Sengkang Riverside Park Centre
As part of the Singapore Government’s efforts to reinvent and improve early learning spaces, the Early Childhood Development Agency is experimenting with unusual locations for childcare centres. Sengkang Riverside Park is Singapore’s first childcare centre in a park. The National Parks Board stipulated many design criteria for the project and the client (Skool4Kidz) gladly took on the challenge.
The criteria included one-to-one green area replacement and an organic building form. Freight Architects began with the idea of integration and proposed a ‘rolling hill’ concept to merge the building mass with the park. The building adopts a crescent form around an existing park sculpture. The green roof is supported by steel ribs that open up toward the edges and merge into the landscape. The two ends of the hill taper down to reduce the mass while maintaining a very high volume at the central atrium.
The architects wanted this to be an ‘outdoor’ school in a park, and the operator’s curriculum catered to this theme. Classrooms are situated in wings flanking a central atrium park. The central park is fully sheltered but opened at both sides for natural ventilation and daylight.
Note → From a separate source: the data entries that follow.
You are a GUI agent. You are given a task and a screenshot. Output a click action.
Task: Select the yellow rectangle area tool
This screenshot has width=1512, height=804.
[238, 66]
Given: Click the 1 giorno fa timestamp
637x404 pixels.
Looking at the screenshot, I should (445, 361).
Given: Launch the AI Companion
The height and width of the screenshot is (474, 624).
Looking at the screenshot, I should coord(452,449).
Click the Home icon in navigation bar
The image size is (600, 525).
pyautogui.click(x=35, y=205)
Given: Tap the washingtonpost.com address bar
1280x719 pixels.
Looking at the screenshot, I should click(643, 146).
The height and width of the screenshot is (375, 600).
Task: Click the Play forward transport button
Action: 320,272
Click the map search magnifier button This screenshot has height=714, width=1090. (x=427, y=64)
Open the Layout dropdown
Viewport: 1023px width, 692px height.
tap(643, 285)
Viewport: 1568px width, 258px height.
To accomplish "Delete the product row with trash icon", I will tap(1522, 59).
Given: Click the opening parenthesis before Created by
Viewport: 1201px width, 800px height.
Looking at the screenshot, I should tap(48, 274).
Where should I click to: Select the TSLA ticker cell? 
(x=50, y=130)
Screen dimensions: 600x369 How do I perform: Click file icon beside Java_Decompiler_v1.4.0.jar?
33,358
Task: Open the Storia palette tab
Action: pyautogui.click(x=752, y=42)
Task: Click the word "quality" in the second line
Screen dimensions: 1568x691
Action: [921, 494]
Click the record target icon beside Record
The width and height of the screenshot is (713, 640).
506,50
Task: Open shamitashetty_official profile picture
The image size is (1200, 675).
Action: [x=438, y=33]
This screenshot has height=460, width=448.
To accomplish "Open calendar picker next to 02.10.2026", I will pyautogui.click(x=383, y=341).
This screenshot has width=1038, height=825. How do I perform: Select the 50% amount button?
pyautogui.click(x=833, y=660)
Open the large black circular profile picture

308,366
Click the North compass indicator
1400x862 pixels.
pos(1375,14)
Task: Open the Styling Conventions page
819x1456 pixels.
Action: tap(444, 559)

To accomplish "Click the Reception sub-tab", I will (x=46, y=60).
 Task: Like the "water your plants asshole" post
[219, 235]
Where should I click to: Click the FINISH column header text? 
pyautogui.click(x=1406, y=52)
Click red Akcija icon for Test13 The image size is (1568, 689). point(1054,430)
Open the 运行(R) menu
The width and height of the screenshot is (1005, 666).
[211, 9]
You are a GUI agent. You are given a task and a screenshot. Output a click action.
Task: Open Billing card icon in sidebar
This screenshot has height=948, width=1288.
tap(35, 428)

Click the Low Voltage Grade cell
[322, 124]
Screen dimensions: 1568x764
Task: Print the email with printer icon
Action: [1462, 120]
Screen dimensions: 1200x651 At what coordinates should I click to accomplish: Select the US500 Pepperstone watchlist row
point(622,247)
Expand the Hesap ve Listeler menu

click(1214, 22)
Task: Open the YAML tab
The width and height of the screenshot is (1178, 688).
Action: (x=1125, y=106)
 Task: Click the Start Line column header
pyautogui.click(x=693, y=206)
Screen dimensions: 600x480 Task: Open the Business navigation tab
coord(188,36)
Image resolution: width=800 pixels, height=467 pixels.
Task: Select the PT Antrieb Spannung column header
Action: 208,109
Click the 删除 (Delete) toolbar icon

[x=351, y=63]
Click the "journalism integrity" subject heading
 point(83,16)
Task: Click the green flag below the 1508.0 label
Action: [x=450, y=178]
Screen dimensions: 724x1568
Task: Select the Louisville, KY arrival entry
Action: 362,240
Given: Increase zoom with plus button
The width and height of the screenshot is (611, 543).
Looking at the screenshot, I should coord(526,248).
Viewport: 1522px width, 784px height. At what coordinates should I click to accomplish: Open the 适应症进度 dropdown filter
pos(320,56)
This area provides a garden setting at the entrance zone and accommodates learning activities. The classrooms open out on both sides to wide semi-outdoor corridor spaces for sheltered learning and play. These spaces are for sand/water play and motor-skills training.
Freight Architects approached this project with sustainability and passive design in mind. The building is positioned to minimise the surface area facing the harsh equatorial western sun. Both sides of the hill are opened up for natural ventilation and daylight. As the periphery spaces are semi-outdoors, rainwater does enter certain parts of the building and is collected for irrigation and learning purposes. There are central courts at each wing that form shafts through which hot air can escape the interior. Biodiversity was brought to the green roof with different plant species.
This project is a breakthrough in many respects. It provides a new typology for childcare centres in parks and also a test bed for future childcare innovations in Singapore. The budget and timeline were very tight (12 months from design to completion) and this presented various challenges in terms of design and project management. The design of the steel-framed roof is a response to the site conditions, time and budget. With a large-span shed created first, construction works could later be confined indoors and hence, not delayed by Singapore’s monsoon weather.